Admitting that sometimes you might need help and letting children perform ‘helping hands’ tasks makes them feel part of the community. I am not talking about classroom jobs that are posted on your wall each week. I am talking about situations where you begin to teach and you realize you could give control of this particular task to one of your students. You would be surprised by how responsibly your students will act if you trust them to lead an activity or facilitate a discussion. It will engage your regular talkers and build confidence and empower your less talkative students. You may even hear them use your own words while they address their peers!

  1. Pick your battles

The truth is, children often display quite a plethora of unwelcomed behaviors in the course of a day. Pick your battles. Do not try to fix them all at the same time. If you can let some of those behaviors go, do so. Fair is not equal – there is nothing wrong with treating each child slightly differently as long as it is done fairly.  

  1. Clean the slate with every interaction

Just like you would not assume your students know how to solve a math problem, do not assume they know how to act responsibly in a community. We tend to enforce social skills instead of teaching them. Our students come from diverse backgrounds and we cannot assume they are all growing up in the same environment with the same values. Do not label children and do not give up on them! Labeling children is never right for two reasons. One, it may lead to a self fulfilling prophecy when a child subconsciously takes on a role assigned to him or her and begins to display more unwelcome behaviors. Two, children grow and change every day – they may act out one day and display amazing maturity another day.

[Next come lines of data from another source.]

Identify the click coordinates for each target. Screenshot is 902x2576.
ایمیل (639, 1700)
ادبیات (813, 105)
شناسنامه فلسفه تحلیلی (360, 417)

  1. Give space to make mistakes and choose better

Model growth mindset. Nothing will have a stronger effect on your students than seeing you make a mistake, recover and try again. Children will misbehave and test boundaries, so don’t be surprised if they do. Treat problems as teaching moments and emphasize the value of mistakes. 

  1. Validate feelings, modify actions

Children have strong feelings and they are usually very honest about them. That combined with various social, cultural and religious backgrounds often means we cannot expect our students to magically know how to deal with their emotions – it is something that needs to be taught. So, show empathy, validate a child’s feelings and make it clear that it is OK to feel them. We cannot avoid or control feelings. What we can control is our actions. Give your students tools to express their feelings in a competent way – to use self control, see the world from someone else’s perspective, take responsibility and accept consequences.

I used to complain that as time goes by I teach less and less academics and more and more how to behave. What used to annoy me, now makes me feel privileged and powerful. As an educator, I have the power to fill a gap in social emotional learning by teaching my students how to be a part of a community. Each unwelcomed behavior is a teaching moment and an excellent opportunity to incorporate social emotional learning into the curriculum.  

In addition to teaching content, educators have a responsibility to teach social emotional skills, to create a classroom community with equal access to the curriculum, a place where everyone feels safe and valued. A community we would all want to be part of. And we cannot accomplish that without battling through many teaching moments. If we are successful, our guidance will become a foundation for young people to later spread empathy, kindness and fairness into their lives outside of school and later, hopefully, into their adulthood.